La suppression de la niche fiscale pour les familles dont les enfants sont à leurs charges ou poursuivent des études dans le secondaire ou le supérieur a été balayée par les députés. Cette réduction d’impôt, d’un montant de 61 euros pour un collégien, 153 euros pour un lycéen et 183 euros pour un étudiant, concerne plusieurs millions de foyers fiscaux. Le Gouvernement souhaitait la supprimer. Les députés ont refusé cette suppression.

Assurance-vie, retraite et transmission : encourager la circulation du capital

L’un des amendements les plus commentés ouvre la voie à une “transmission vivante” de l’assurance-vie. En 2026, les titulaires de contrats pourront en donner tout ou partie à leurs enfants ou petits-enfants, avec les mêmes abattements que lors d’une succession — jusqu’à 152 500 euros par bénéficiaire — pour les primes versées avant 70 ans et avant octobre 2025. L’objectif : libérer une épargne considérable, estimée à près de 1 900 milliards d’euros, pour soutenir l’investissement et la consommation intergénérationnelle.

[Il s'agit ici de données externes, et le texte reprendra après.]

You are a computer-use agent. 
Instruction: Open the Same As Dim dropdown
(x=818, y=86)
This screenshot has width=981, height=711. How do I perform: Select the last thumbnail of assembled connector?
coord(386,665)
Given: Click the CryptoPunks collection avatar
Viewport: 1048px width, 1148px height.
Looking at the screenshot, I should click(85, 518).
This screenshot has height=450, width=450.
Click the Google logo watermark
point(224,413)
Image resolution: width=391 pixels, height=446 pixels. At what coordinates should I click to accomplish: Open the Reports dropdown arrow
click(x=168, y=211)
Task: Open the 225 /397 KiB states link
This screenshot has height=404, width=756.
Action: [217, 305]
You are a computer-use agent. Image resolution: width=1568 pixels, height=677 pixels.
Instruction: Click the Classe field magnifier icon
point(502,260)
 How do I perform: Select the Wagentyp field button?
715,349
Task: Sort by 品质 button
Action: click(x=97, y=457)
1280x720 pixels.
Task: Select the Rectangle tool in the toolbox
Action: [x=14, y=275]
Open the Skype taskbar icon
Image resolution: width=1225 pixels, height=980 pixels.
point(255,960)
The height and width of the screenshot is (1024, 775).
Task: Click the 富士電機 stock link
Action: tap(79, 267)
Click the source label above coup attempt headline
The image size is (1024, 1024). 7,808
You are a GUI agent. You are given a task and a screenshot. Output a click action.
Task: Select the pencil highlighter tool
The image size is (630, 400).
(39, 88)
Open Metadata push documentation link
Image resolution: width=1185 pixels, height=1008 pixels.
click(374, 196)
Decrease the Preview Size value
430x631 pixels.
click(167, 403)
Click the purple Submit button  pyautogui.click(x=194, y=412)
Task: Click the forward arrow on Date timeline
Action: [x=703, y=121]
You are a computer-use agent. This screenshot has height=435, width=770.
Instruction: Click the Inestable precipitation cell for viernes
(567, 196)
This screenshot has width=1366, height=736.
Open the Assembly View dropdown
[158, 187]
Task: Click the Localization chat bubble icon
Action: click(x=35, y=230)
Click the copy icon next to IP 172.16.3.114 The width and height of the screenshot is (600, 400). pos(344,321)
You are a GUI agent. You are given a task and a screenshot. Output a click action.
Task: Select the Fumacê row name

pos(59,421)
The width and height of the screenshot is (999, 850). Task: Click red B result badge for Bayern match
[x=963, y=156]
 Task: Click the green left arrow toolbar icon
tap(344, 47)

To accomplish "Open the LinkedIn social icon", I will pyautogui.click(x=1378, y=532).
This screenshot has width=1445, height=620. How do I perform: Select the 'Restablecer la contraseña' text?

Le plan d’épargne retraite (PER) évolue lui aussi : son dénouement deviendra obligatoire à l’âge de la retraite. Les détenteurs ne pourront plus reporter indéfiniment la sortie de leur épargne, afin d’éviter les stratégies de blocage fiscal.

Côté immobilier, la commission a supprimé l’exonération de plus-value dont bénéficiaient les non-résidents lors de la première cession d’un logement en France. Pour les résidents, l’exonération sur la résidence principale ne sera acquise qu’après cinq ans d’occupation. Le dispositif d’exonération des dons familiaux destinés à financer une résidence principale est resserré : il devra être utilisé entre janvier 2026 et juin 2027, une seule fois par donateur, avec obligation d’occupation pendant cinq ans.

Fiscalisation des indemnités journalières : un rejet massif

Fait rare, la quasi-totalité des groupes politiques s’est accordée pour supprimer la fiscalisation des indemnités journalières de Sécurité sociale, initialement prévue par le gouvernement. Cette disposition, jugée injuste pour les salariés malades ou en congé maternité, a été écartée dans un large consensus. Dans le même élan, les députés ont aussi rejeté la suppression de la réduction d’impôt sur les frais de scolarité et l’augmentation de la fiscalité sur les carburants B100 et E85, deux mesures qui auraient alourdi la note des ménages.

Les mesures étaient groupées dans les amendements, même si elles n’avaient pas de lien direct entre elles.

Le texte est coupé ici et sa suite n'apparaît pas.